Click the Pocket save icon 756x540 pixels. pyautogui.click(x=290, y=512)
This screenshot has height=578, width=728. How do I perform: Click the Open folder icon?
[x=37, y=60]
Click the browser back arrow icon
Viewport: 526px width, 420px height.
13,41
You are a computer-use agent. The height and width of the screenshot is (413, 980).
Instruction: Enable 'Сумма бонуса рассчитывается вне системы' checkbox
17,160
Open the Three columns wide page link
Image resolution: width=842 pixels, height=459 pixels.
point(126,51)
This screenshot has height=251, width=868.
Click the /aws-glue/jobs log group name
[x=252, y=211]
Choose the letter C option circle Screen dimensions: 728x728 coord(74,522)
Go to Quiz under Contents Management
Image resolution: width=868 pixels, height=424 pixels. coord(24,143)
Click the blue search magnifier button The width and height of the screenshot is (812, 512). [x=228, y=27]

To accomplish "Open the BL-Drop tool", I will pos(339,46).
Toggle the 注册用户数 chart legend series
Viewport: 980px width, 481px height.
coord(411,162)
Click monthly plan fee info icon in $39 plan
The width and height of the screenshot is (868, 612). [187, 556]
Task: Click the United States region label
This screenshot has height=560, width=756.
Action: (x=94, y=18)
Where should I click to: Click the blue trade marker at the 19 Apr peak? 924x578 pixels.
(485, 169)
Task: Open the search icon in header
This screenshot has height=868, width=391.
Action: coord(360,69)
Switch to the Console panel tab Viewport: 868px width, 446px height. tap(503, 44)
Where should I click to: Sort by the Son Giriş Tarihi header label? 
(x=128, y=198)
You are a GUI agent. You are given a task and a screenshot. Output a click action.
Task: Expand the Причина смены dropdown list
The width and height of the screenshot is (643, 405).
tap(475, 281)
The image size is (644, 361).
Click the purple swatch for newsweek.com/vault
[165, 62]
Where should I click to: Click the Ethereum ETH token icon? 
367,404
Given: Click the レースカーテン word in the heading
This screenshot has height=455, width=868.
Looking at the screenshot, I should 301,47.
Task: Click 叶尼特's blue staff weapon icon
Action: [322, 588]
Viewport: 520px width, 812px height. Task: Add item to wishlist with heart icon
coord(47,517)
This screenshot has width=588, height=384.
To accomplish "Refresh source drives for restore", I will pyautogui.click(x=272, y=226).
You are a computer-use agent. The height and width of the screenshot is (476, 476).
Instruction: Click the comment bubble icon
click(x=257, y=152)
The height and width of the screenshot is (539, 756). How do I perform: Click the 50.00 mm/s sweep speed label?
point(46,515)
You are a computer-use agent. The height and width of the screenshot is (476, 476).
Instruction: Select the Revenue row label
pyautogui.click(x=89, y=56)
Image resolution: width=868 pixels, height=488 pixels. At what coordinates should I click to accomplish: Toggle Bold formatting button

•••

Task requirements
The task calls for all lines in the entries that hold "agent".

Response to the task
You are a computer-use agent. The height and width of the screenshot is (413, 980).
You are a GUI agent. You are given a task and a screenshot. Output a click action.
You are a computer-use agent. The height and width of the screenshot is (476, 476).
You are a computer-use agent. The height and width of the screenshot is (476, 476).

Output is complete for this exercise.